The use
of music and lighting play a major role in movies, especially in melodramas.
Douglas Sirk uses both tools to emphasize the emotions in his movie, All That
Heaven Allows. To start with, music plays a strong role in creating the
sense of the scene that is about to role out, without a character even
speaking. Light and cheerful music is played during either happy scenes or
scenes where nothing in particular is happening. The audience is at ease
listening to the music knowing that nothing terrible is about to happen. When
an intense, dramatic scene is happening, the music is dark, loud, and powerful.

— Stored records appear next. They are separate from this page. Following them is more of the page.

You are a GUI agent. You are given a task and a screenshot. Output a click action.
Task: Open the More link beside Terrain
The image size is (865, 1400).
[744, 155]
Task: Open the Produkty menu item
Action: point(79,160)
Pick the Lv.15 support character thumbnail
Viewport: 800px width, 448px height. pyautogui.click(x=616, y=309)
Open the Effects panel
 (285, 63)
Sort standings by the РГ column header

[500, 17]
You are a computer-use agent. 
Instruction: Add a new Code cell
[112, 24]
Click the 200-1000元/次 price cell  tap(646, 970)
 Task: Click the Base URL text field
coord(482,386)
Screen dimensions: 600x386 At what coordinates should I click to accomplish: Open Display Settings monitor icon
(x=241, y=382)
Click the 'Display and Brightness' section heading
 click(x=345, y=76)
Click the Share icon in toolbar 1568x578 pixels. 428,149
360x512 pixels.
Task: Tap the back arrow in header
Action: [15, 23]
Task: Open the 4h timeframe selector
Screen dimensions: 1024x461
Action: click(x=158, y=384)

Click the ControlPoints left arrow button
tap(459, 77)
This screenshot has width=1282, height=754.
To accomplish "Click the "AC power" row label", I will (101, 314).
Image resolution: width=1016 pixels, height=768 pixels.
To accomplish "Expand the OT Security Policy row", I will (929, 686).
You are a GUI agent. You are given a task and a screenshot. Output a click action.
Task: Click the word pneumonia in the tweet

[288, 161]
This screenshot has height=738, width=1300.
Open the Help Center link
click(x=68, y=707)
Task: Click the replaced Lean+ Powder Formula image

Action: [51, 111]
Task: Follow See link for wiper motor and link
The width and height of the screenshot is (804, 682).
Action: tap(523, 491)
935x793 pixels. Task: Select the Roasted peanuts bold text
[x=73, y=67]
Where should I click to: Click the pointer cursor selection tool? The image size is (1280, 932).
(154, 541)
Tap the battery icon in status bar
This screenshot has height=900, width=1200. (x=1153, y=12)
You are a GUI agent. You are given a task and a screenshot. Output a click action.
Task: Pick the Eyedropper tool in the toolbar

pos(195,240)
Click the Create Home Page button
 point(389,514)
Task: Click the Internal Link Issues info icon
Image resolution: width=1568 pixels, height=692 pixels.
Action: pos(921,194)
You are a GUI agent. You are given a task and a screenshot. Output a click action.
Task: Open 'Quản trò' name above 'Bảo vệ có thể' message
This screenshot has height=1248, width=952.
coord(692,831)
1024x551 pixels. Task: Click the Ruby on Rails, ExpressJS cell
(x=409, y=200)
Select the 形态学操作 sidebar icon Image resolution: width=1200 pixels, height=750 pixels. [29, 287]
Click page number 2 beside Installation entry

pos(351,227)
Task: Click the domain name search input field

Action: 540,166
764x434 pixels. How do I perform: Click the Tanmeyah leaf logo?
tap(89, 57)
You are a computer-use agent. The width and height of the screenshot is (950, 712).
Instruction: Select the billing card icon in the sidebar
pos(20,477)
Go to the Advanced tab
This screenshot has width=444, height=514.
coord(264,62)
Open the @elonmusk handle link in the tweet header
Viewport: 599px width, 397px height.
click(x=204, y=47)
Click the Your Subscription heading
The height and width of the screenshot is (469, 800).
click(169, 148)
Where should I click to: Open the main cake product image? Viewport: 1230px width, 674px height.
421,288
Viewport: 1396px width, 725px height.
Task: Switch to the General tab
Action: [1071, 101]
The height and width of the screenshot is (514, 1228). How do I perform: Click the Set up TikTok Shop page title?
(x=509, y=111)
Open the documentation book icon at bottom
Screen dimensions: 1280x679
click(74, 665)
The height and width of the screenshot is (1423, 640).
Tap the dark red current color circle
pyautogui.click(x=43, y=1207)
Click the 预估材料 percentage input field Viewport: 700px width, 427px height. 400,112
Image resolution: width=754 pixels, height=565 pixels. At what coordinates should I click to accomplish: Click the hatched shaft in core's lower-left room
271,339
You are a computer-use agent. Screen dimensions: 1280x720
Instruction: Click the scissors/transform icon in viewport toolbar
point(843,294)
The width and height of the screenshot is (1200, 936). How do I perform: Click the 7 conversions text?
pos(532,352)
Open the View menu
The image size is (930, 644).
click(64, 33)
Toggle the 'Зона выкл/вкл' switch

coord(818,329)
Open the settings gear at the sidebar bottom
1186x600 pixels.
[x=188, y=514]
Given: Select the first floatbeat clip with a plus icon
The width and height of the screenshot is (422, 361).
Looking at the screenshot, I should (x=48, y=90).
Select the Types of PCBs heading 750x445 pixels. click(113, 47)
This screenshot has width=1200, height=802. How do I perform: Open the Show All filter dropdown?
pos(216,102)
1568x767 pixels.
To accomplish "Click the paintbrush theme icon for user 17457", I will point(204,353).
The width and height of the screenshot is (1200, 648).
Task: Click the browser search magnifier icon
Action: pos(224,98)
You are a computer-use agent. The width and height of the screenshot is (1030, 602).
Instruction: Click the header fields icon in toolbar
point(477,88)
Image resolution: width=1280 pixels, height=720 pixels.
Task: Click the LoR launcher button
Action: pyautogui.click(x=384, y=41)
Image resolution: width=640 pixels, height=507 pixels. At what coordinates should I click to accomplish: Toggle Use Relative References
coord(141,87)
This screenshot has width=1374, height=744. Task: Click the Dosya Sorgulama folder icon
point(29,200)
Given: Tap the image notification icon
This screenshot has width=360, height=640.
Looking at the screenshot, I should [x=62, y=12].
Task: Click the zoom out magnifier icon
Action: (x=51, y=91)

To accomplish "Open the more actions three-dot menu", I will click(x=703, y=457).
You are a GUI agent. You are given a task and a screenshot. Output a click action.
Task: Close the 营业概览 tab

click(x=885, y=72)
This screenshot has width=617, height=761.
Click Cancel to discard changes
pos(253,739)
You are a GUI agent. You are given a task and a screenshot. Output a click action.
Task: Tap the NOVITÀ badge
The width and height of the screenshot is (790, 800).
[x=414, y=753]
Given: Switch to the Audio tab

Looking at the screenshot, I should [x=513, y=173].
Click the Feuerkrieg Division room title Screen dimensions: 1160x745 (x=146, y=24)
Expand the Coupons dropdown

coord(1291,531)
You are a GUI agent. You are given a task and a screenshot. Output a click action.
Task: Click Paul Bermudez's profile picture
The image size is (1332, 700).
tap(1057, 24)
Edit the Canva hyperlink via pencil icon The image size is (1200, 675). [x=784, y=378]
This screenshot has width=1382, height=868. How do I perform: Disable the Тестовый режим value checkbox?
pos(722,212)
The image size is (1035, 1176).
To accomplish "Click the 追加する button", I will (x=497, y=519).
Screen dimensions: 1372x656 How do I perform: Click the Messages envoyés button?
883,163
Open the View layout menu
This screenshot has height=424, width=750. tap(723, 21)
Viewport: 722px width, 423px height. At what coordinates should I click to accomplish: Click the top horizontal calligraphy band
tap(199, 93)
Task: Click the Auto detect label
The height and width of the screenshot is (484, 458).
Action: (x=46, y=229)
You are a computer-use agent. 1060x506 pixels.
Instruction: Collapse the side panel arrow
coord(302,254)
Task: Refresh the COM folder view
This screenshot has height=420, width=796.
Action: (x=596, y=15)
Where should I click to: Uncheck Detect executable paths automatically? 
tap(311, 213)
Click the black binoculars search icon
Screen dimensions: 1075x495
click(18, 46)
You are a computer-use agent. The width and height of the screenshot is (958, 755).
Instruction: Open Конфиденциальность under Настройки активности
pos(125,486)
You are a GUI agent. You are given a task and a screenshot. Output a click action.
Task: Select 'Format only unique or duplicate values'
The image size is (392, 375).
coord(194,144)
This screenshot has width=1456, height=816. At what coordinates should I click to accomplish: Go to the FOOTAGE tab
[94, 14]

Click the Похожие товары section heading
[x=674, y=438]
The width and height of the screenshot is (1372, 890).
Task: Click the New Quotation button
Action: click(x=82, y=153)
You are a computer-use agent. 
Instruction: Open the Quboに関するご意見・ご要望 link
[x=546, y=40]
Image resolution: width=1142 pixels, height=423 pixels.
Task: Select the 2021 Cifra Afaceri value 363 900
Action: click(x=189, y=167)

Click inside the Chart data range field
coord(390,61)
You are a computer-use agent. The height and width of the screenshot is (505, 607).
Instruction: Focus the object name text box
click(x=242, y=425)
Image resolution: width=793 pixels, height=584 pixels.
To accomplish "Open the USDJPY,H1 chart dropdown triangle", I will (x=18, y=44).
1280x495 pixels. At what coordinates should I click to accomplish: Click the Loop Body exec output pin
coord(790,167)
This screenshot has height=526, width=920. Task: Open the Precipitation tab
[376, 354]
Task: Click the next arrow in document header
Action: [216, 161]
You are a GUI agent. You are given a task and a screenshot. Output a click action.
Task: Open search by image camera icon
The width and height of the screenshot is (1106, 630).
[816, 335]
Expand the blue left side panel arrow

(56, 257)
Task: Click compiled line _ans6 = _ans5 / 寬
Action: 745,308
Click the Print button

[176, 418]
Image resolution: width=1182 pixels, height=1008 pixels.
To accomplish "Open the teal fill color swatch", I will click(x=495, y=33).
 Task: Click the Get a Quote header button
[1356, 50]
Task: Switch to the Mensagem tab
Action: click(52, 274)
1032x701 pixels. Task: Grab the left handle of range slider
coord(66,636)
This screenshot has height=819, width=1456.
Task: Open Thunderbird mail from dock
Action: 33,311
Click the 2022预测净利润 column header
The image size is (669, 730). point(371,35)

The audience instantly is aware that something serious is about to happen. The
same goes for lighting; it’s very exaggerated in this movie in particular. When
Cary and Ron are in the mill and decide to get married, they are standing in
front of the large window, which is radiating with light. Then, when Cary’s son
tells her that he will never talk to her again if she goes through with the
marriage, the lighting is very dark and somber. The book says that,
“widescreen, deep-focus photography of the kind that Sirk in almost all of his
most celebrated melodramas makes it possible to illustrate the emotional
distance between characters in physical terms and this is a technique that he
was to take full advantage of” (Mercer and Shingler 53). The audience can
physically see the separation between Cary and her son during that scene when
he is standing behind the screen, but if closer analyzed, it is used to prove
the point that they are emotionally separated as well.